Problem to solve:
Find all lines in the listing that include the word "computer", then copy them.

Recorded data:
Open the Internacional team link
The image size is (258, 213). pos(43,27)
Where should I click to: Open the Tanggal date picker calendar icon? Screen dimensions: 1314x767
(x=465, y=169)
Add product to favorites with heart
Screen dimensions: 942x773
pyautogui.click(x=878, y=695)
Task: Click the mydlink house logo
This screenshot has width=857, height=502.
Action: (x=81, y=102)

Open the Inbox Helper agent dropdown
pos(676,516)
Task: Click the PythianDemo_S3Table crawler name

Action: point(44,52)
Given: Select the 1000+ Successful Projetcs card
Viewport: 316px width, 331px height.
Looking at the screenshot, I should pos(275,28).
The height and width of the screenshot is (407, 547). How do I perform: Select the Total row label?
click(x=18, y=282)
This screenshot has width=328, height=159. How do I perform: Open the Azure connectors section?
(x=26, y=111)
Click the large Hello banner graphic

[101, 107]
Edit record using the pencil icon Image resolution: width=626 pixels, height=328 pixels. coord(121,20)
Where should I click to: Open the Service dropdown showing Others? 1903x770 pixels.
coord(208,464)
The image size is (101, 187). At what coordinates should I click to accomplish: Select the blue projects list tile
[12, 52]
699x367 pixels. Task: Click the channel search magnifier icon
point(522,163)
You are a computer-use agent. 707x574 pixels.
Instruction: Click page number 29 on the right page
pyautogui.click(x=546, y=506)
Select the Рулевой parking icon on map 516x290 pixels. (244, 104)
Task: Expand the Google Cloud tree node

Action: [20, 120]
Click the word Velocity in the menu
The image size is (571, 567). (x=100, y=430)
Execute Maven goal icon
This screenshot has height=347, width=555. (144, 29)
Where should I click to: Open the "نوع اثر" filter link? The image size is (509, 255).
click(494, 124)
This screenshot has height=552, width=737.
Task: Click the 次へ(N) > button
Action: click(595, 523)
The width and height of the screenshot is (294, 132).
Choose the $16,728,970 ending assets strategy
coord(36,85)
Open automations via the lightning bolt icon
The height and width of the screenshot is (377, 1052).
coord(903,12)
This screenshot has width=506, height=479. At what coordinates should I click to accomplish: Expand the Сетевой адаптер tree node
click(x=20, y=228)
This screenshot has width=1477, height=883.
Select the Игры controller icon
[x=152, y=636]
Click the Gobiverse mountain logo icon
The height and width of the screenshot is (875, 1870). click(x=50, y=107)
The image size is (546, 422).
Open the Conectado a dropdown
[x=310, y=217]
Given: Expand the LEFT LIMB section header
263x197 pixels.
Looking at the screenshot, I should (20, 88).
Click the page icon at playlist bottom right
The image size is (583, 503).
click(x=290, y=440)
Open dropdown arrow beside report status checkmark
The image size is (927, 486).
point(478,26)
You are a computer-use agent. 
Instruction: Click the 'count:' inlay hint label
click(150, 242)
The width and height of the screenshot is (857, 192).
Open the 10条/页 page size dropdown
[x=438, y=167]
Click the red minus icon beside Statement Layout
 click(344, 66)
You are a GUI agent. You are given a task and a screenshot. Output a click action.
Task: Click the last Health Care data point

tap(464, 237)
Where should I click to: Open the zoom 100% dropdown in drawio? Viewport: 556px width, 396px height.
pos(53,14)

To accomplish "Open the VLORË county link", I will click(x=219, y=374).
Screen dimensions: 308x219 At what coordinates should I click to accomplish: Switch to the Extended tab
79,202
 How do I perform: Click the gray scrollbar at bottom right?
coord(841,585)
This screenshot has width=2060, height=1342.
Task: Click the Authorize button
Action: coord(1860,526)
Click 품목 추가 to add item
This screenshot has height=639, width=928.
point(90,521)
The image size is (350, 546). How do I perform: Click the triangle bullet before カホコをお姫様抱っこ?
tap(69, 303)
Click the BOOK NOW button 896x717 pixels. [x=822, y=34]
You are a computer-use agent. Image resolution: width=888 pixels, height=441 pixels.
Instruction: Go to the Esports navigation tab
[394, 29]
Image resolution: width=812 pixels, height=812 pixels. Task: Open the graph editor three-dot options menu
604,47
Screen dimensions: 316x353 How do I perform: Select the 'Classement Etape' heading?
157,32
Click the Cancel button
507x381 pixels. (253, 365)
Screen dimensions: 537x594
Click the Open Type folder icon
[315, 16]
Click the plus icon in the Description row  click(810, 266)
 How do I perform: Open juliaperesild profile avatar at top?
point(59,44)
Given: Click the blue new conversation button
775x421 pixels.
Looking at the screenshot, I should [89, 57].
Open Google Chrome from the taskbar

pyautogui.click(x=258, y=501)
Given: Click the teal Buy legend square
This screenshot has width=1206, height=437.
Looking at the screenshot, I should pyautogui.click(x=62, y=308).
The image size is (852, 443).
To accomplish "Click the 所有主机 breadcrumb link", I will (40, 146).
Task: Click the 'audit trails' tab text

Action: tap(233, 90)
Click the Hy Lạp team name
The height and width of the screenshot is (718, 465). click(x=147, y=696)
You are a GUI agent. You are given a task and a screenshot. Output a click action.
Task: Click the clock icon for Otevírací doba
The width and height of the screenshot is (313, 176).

Finished task:
You are a computer-use agent. 707x574 pixels.
You are a computer-use agent. 
You are a computer-use agent. Image resolution: width=888 pixels, height=441 pixels.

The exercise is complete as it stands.